Games are getting more and more complicated, at least technically. I hardly ever buy any new piece of technology in its first iteration. I wait until they've ironed out the bugs and release the 2nd generation. The price drops and it's better made. How do I lose? :) Another great reason to wait: game guides, maps, workarounds, etc. These all have benefited me in Gothic 3. |
If youre not planning to get the collectors edition then waiting for patches is surely a good option.

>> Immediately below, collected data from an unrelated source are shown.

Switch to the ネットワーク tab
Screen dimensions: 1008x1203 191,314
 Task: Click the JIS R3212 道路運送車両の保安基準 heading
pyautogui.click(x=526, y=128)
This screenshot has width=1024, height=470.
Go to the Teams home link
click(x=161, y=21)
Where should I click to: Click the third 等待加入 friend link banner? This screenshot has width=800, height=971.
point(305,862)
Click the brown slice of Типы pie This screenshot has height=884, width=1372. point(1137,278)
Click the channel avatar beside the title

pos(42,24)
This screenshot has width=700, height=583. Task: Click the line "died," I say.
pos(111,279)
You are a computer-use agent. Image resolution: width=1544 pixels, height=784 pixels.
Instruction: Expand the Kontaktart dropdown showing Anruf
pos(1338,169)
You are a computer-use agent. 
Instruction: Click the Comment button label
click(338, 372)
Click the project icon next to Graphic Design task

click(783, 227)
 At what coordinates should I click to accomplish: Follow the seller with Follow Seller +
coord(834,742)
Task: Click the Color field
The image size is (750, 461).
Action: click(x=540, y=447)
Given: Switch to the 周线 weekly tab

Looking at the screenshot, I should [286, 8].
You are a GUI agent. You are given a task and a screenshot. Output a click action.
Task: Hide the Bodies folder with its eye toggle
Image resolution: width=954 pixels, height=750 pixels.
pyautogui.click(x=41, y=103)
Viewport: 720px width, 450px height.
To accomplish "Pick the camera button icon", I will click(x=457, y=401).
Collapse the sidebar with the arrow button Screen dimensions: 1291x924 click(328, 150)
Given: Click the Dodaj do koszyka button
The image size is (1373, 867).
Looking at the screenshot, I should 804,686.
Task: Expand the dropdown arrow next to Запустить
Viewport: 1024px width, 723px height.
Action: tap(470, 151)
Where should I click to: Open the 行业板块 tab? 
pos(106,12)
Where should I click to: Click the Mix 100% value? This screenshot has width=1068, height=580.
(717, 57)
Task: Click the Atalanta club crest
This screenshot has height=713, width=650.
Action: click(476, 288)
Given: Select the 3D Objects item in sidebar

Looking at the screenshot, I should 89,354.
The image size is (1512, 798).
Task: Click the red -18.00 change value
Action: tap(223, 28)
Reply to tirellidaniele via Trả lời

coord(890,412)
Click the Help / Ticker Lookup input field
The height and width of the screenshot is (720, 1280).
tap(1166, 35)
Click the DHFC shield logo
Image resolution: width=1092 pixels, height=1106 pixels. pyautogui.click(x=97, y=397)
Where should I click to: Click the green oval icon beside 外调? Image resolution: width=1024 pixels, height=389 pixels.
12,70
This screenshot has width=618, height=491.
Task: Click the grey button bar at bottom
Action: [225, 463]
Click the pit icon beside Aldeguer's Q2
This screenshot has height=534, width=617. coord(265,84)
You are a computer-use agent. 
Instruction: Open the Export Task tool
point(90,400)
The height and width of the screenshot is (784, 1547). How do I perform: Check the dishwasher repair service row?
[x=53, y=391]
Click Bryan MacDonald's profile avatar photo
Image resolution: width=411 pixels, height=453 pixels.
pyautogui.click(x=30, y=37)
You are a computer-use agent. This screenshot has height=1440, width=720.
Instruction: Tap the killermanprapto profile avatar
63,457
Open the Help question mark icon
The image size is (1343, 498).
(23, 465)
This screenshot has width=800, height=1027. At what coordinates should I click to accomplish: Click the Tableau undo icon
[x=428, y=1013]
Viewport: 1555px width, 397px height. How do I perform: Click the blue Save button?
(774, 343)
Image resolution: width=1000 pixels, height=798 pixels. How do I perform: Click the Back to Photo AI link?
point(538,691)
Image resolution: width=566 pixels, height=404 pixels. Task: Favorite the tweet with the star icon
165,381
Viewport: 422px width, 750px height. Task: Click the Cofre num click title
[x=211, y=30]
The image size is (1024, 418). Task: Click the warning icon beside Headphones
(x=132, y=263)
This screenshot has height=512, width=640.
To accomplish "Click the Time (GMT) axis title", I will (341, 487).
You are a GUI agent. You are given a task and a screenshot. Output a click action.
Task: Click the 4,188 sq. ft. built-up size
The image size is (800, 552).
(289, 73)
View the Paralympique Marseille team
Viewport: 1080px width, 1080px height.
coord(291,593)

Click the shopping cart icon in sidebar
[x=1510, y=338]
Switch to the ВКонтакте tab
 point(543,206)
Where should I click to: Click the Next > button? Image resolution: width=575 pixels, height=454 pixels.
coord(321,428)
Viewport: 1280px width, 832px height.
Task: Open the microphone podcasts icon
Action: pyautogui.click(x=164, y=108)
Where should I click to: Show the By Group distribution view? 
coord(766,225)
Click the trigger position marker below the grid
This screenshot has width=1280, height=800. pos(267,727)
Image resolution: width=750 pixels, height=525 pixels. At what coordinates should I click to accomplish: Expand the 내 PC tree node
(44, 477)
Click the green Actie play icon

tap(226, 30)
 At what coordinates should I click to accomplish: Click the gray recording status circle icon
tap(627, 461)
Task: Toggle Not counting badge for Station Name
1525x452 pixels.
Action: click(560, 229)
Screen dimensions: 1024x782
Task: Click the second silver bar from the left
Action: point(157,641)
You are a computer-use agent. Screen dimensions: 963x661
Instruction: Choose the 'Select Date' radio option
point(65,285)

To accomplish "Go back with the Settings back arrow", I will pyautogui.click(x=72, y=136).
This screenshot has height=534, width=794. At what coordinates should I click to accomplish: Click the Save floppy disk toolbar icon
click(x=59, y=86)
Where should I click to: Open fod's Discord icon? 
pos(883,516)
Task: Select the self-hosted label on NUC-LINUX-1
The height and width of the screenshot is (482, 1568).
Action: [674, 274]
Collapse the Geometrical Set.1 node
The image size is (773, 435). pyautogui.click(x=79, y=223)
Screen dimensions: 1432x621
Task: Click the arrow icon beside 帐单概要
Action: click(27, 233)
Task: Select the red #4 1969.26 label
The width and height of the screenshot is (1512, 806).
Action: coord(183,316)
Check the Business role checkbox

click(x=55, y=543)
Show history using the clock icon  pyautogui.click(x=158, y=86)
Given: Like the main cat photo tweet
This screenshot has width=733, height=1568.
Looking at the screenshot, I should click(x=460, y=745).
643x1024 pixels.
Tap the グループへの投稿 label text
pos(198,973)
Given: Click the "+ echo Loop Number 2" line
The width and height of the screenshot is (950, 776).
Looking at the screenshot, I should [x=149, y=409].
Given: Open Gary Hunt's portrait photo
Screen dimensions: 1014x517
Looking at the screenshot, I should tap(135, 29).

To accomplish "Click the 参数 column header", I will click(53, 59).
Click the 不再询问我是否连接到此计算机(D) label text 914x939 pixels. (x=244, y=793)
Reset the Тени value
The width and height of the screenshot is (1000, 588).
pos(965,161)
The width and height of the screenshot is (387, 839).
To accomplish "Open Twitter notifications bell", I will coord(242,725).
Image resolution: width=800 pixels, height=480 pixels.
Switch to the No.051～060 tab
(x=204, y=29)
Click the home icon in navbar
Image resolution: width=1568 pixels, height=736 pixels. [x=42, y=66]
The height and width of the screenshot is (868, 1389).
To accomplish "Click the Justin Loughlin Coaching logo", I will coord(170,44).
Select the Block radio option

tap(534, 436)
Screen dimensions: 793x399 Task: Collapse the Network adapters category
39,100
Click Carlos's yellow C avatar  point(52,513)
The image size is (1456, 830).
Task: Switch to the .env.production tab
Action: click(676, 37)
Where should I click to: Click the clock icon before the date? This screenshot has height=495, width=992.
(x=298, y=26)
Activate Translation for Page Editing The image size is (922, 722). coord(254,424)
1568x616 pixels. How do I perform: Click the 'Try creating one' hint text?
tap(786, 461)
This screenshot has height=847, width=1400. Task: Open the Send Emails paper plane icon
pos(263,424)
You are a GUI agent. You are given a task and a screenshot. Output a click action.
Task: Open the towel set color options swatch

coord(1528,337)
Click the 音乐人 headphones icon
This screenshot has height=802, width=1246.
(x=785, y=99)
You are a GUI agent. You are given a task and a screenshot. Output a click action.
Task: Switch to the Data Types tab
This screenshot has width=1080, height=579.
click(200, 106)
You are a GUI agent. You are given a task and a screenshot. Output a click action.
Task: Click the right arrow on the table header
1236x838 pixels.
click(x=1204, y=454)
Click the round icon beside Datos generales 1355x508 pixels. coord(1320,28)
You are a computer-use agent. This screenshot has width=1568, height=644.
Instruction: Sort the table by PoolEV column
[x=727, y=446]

The game got editors award and 88% in my local mag btw. |
I guess that buggy releases is something that we are going to have to accept with hugely ambitious games like this that are made for moderately small niche-ish markets like the hardcore PC RPG crowd. It would be nice if these guys had the development budget to hire a bunch more testers so that they can iron out a lot of this stuff ahead of time, but I have come to accept that it's not going to happen.